▶ [Requirement] Everything from the line that contains "The width and" to the final line of the data, both ends included, must be set down exactly, apart from the pictures.

++++++++++++++++++++

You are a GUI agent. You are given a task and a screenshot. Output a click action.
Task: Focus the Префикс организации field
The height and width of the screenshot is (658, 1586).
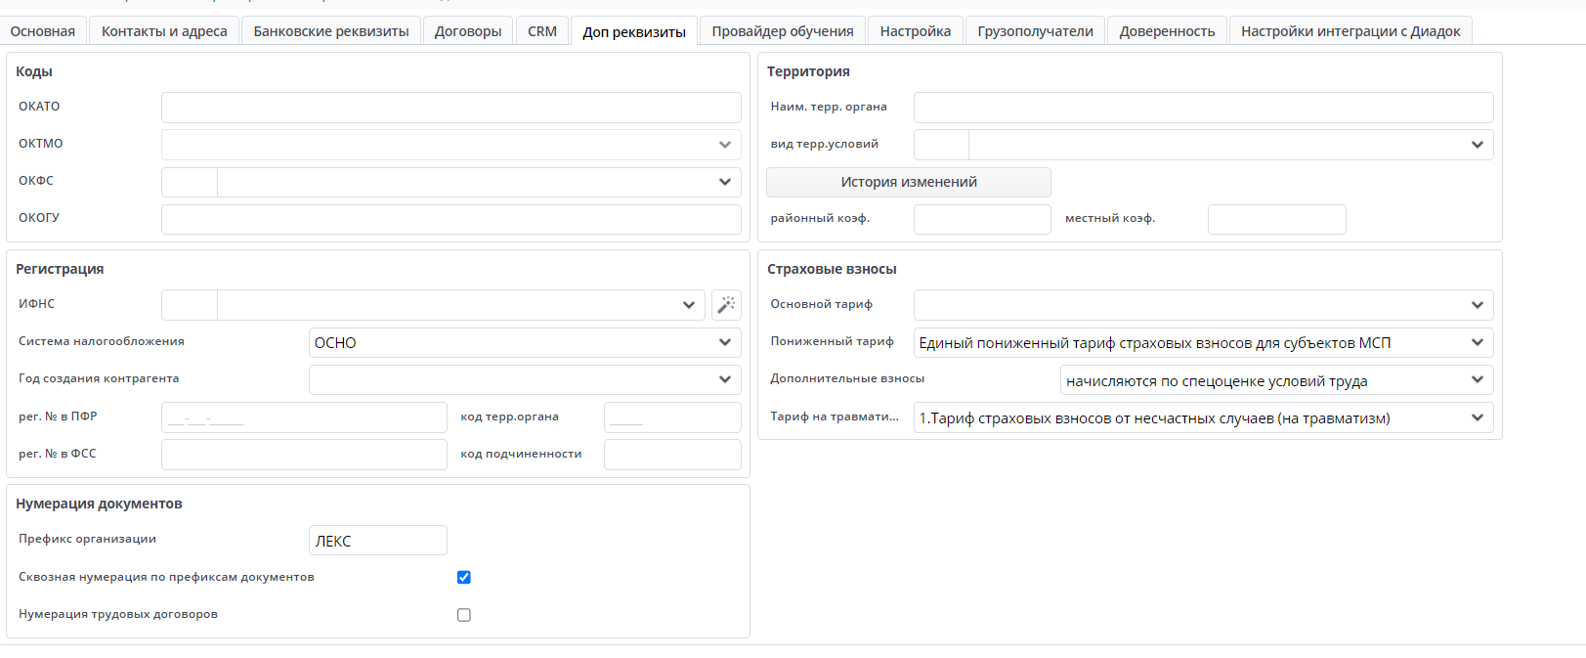[378, 541]
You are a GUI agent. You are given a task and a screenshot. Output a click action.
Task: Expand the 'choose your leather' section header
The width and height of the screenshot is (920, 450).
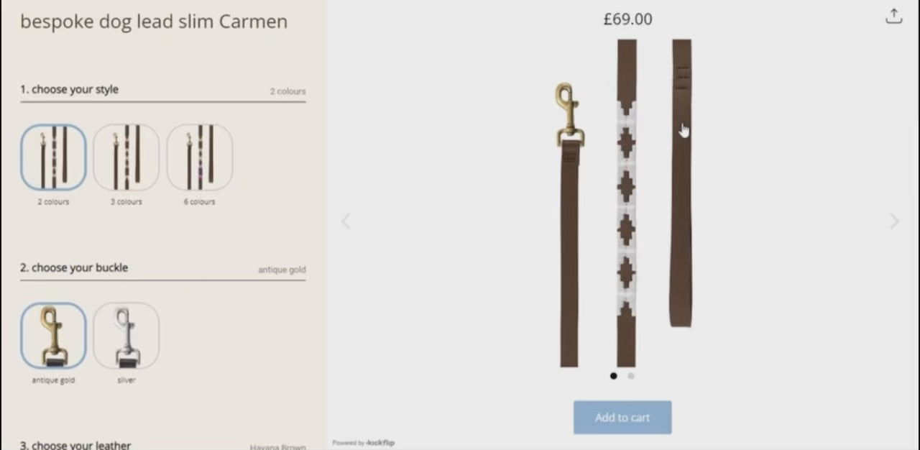[x=163, y=445]
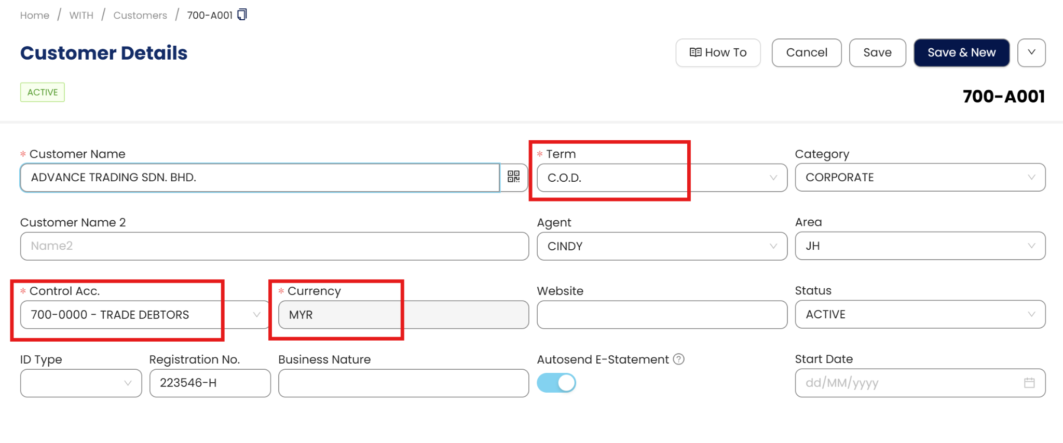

++++++++++++++++++++

▶ [Task solution]
The width and height of the screenshot is (920, 450).
[x=163, y=445]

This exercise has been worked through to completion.